At odds with the science communication movement

A special discord is immediately obvious if we consider the increasing over-complexity of scientific writing in the context of the increasing attempts of some scientists to bring science back in the public domain and out of its isolation chamber. 

Science communicators around the world have made their life’s goal to simplify, translate and make scientific research accessible for non-scientists as a way of earning the people’s trust in science and to fight misinformation and pseudoscientific practices. 

When science is misunderstood

The misunderstanding of scientific research brought in the world concepts like:

In many cases, pseudoscience can and has cost the health and life of people. Thus, actively combating the misunderstanding of and mistrust in scientific research is not only professional imperative for all scientists. It is our ethical obligation!

The universe in plain English

Dr Roberto Trotta took this attempt to an extreme. He wrote a book trying to explain the universe using only the most used 1000 words in the English language. I have to admit that I haven’t got the chance to read the book yet, but the average reviews are very positive. And his talk is nothing less than inspiring. 

A problem of international importance (and origin)

One of the reasons why scientific english might be more difficult to comprehend is the fact that it is not a native tongue for anyone. One of my favourite professors Howy Jacobs has written an editorial on that. I had the pleasure to meet him some years ago at a PhD symposium we organised from my grad-school.
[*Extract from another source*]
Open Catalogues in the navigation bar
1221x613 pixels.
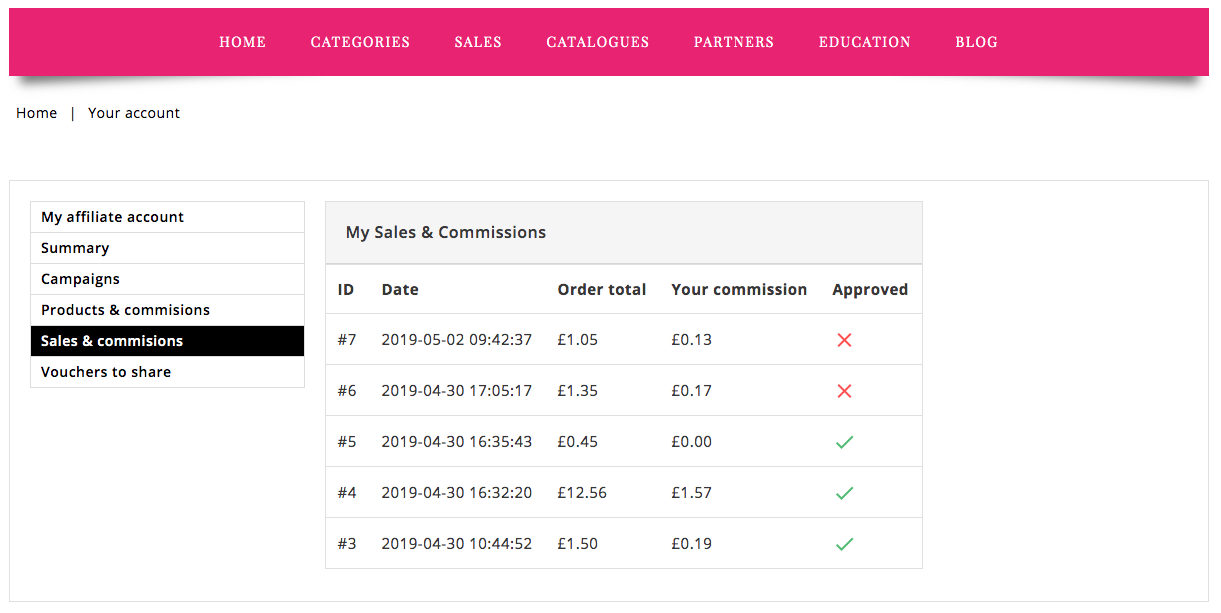click(x=598, y=42)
He is a great example of how science talk can be complex enough to convey the complexity of the subject matter, yet simple enough so people who are not specialists in the topic can still follow and find his science fascinating and its delivery – inclusive.

His editorial (published here in the EMBO journal) uncovers one of the main culprits for science lingo to be so tough to grasp. If noone is ever truly fluent in it, who’s to say what is the exact right way to say something in your scientific article. The international/multicultural nature of scientific teams often means that in labs around the world, the language used will be mixture of the various nations’ understanding and appropriation of English.

Some people still ponder on the question “but why on earth we have to use English for scientific communication, why not French, German or Russian? After all, back in the day so many original articles were published in those languages”. And while I can understand the sentiment, I believe that we are much better off with accepting this as a convenience rather than an imperialistic conspiracy. Trust me – English is much easier than all the three mentioned languages. Instead, maybe we should focus on how to educate scientists to know the difference between necessary complexity and extreme pompousness.

For now, science funders in non-English-speaking countries should consider providing additional resources to equip laboratories with support personnel combining advanced scientific training with fluency in English. Indeed, this could be developed as a specific profession.
Prof. Howy Jacobs
Howy Jacobs
Professor and Director, Institute of Biotechnology University of Helsinki

The people against unnecessary jargon

The miss-trust in science is an increasing problem and there are many reasons for this. Some of them originate in the field itself, others are damage inflicted from anti-science activists. 
The existence of the latter is bad enough and damaging enough for the image and acceptance of science and scientists already. So for us, scientists, it should be even more of a goal to not only carry out credible research, but also to make sure that it is understood correctly by its intended audiences. This includes, even is rooted in, the understandable writing of research and the open access publishing of articles.

pic from equity mates
Pic from Equity Mates

Disclaimer: this blog-post scores as difficult to read, according to one of the methods of assessment used in the quoted E-Life research paper. I am purposefully leaving it like this, to give an indication of how relevant this scale is to you. Here’s the explanation of the scale. This post scores at 47.3.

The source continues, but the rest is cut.